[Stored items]
= Beginning of Section =

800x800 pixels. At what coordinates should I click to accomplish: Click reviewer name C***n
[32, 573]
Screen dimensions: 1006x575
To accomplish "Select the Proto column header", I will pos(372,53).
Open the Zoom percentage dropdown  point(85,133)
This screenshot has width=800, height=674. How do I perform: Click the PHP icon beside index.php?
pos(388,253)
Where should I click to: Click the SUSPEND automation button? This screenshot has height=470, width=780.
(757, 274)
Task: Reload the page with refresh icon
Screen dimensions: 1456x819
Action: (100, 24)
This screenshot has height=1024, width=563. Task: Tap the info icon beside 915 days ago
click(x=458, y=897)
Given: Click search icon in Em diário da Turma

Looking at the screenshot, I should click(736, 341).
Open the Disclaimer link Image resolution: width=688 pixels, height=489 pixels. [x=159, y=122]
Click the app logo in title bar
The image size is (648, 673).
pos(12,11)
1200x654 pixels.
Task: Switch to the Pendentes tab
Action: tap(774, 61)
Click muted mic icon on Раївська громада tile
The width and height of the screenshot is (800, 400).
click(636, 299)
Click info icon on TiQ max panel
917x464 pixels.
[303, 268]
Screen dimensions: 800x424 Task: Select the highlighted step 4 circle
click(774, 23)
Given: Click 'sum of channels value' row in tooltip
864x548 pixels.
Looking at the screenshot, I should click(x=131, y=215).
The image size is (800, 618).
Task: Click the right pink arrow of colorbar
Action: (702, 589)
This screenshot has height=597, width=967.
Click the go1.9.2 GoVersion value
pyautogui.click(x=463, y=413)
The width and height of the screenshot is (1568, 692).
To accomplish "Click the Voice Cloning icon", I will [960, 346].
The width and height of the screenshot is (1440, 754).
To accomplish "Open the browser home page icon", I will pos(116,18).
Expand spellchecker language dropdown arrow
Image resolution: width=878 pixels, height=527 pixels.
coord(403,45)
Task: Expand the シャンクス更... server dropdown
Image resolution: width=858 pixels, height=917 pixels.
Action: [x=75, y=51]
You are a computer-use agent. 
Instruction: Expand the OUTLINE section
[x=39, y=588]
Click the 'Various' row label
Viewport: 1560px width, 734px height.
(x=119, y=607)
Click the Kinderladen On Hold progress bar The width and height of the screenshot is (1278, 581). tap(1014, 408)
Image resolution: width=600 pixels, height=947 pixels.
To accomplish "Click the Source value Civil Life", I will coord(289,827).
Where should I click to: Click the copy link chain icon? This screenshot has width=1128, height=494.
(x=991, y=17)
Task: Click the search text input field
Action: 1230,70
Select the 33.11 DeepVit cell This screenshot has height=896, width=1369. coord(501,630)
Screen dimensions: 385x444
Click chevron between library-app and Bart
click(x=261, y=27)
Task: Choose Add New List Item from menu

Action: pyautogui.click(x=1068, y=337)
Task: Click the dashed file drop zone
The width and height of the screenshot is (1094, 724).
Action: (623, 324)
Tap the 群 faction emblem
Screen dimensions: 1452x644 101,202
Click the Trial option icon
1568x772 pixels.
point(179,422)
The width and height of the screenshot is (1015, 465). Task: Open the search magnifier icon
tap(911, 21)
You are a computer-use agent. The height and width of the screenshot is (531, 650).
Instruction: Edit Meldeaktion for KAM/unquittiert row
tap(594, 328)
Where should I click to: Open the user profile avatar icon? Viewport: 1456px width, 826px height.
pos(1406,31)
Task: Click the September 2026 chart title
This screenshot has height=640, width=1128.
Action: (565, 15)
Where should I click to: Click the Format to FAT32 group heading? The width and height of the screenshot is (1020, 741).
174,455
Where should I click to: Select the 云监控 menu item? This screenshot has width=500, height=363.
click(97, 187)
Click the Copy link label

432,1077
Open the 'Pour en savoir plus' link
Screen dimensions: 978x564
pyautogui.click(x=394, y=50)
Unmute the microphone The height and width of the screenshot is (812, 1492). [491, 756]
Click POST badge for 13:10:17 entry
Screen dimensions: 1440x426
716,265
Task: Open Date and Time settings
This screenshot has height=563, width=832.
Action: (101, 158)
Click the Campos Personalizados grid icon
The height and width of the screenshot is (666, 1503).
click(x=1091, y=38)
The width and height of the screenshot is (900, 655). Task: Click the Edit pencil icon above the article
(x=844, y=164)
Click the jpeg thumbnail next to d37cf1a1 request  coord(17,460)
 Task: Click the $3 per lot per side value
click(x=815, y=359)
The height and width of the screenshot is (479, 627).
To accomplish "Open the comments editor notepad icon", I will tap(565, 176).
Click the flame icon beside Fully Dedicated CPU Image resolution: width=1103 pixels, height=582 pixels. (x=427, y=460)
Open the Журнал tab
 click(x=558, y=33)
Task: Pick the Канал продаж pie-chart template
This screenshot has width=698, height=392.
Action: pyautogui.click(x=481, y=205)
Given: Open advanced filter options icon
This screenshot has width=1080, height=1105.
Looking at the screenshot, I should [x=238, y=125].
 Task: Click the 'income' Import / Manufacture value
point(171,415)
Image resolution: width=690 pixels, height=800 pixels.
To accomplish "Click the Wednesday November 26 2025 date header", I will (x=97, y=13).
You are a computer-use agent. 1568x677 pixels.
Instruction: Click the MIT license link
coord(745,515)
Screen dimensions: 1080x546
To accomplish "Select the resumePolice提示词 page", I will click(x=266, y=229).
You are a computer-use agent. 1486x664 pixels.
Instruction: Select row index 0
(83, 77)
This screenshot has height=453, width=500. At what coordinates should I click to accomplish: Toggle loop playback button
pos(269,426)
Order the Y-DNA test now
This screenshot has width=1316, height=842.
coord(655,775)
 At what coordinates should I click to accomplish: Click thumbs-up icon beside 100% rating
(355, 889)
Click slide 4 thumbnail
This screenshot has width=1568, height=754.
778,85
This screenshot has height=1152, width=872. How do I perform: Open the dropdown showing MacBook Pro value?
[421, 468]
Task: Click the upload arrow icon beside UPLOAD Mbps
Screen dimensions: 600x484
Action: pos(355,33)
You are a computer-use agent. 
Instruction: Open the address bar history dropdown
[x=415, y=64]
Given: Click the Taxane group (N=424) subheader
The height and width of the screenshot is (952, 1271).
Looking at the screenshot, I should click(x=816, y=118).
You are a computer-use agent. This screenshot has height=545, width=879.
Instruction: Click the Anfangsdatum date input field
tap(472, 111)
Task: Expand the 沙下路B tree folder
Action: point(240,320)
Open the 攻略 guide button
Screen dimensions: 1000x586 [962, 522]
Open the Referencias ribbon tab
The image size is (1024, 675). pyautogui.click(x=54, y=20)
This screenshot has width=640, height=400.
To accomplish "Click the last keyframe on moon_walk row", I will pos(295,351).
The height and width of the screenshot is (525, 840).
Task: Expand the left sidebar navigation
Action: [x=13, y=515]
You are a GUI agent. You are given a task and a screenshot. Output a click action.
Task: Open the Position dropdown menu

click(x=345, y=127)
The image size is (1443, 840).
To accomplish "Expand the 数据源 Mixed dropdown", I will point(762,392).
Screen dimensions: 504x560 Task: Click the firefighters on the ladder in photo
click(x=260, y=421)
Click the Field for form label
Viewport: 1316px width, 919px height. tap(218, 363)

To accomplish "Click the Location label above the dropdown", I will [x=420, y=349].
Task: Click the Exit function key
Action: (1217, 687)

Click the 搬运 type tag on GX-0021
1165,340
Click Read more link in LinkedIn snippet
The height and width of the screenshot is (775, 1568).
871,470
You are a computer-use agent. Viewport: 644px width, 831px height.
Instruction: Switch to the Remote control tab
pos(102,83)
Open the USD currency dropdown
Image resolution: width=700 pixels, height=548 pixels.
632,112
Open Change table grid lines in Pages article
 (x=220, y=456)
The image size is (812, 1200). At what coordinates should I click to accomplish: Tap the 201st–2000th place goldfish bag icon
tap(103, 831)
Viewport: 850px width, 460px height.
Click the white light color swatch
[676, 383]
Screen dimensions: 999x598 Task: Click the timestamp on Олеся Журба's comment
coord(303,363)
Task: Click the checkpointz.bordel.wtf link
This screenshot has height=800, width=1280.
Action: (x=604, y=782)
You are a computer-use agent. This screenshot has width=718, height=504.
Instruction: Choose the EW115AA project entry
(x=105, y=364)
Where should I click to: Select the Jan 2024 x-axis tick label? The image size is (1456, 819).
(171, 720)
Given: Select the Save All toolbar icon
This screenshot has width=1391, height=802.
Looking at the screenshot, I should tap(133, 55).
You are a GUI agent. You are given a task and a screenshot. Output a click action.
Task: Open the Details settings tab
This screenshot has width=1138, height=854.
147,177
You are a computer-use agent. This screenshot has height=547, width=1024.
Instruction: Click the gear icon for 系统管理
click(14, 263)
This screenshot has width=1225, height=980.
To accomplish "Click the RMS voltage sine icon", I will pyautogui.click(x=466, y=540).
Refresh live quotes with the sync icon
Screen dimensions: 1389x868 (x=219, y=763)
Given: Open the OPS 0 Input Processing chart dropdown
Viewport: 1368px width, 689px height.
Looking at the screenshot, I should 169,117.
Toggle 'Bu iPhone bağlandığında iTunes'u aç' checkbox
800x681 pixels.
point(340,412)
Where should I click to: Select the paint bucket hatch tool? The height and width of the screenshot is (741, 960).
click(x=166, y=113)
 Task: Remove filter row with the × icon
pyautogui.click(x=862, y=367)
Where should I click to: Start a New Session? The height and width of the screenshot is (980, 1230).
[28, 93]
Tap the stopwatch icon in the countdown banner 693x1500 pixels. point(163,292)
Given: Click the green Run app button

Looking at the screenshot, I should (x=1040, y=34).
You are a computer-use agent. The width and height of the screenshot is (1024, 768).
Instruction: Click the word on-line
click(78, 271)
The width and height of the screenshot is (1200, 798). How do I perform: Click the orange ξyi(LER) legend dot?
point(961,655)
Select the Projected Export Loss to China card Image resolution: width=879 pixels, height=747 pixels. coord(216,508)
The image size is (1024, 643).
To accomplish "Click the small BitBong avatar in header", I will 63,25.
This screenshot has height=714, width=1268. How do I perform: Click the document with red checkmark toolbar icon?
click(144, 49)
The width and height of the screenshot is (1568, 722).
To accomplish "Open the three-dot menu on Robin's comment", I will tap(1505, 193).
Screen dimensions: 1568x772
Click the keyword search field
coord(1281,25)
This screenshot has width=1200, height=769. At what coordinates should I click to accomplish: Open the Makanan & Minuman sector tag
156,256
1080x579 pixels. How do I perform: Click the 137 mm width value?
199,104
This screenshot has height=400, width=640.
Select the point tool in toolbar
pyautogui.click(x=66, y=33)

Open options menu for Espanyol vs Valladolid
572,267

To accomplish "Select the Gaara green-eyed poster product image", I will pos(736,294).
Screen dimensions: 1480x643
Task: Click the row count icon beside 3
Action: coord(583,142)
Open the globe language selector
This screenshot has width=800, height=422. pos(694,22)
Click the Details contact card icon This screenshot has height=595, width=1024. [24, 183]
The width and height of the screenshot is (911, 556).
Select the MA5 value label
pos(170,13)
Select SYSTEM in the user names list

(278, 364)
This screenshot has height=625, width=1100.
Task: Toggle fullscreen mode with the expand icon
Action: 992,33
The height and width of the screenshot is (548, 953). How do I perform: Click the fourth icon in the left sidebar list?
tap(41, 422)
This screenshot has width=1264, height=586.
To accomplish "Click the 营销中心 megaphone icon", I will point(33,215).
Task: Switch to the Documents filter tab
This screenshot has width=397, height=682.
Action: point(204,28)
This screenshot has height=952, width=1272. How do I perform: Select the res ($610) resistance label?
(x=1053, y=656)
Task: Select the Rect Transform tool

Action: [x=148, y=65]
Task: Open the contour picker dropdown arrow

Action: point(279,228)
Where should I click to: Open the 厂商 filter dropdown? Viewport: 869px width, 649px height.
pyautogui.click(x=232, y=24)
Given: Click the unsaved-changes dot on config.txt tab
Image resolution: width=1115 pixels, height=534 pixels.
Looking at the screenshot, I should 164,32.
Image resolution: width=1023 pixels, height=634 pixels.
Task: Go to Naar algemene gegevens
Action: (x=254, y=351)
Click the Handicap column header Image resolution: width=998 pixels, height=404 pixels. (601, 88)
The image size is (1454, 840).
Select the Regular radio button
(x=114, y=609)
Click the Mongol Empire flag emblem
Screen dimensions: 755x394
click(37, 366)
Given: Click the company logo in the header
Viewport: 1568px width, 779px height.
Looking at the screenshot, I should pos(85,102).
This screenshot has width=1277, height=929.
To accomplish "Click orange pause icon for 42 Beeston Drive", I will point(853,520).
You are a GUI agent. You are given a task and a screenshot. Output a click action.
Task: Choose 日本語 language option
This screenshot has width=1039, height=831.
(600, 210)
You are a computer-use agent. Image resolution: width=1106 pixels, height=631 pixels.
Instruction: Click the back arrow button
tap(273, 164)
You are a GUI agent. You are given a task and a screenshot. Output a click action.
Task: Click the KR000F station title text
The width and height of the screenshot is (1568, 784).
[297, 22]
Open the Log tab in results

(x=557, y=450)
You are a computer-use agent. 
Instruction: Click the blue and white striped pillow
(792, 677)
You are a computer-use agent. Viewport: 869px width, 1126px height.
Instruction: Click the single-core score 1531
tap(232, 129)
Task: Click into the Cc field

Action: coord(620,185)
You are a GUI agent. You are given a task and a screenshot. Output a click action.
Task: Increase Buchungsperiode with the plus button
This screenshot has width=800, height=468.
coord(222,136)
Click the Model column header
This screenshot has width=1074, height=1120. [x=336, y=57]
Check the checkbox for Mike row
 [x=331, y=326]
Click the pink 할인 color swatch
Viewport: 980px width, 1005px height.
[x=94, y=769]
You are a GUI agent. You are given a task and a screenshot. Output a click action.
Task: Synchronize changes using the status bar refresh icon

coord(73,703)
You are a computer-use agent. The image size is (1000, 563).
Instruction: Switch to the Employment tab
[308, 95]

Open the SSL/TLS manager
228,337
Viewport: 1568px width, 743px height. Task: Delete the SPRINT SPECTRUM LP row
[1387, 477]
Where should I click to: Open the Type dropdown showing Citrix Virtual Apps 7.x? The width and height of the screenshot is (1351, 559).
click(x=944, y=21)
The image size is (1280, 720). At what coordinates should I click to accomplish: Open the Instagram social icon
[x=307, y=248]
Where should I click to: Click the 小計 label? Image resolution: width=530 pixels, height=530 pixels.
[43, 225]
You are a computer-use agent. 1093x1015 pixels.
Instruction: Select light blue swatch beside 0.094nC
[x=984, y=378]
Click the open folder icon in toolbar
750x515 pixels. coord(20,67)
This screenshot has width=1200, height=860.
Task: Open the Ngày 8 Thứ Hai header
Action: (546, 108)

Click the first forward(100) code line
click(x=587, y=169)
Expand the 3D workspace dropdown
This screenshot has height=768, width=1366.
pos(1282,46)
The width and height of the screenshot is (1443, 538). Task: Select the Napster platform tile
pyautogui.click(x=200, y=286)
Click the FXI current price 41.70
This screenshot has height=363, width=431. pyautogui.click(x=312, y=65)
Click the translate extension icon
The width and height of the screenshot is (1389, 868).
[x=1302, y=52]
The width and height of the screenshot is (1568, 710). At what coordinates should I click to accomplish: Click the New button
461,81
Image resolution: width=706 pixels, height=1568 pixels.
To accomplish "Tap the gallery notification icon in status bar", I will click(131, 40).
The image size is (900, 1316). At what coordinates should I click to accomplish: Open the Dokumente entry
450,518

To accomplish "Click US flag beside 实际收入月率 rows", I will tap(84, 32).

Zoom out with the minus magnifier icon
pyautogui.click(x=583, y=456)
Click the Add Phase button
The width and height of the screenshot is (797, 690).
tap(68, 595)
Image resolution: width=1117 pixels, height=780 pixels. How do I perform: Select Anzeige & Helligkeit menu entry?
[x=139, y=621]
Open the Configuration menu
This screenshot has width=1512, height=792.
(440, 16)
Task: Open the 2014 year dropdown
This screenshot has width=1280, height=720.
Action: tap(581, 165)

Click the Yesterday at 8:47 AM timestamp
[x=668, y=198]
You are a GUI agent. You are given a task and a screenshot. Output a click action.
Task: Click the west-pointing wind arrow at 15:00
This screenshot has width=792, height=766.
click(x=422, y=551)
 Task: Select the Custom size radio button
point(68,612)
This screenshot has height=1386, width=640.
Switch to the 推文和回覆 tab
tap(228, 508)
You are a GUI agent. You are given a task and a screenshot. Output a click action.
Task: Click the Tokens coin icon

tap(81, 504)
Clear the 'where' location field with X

= End of Section =

Exercise details: Scan the entries above for the string "logo" and copy each line that contains it.

Reply:
Click the app logo in title bar
Given: Click the company logo in the header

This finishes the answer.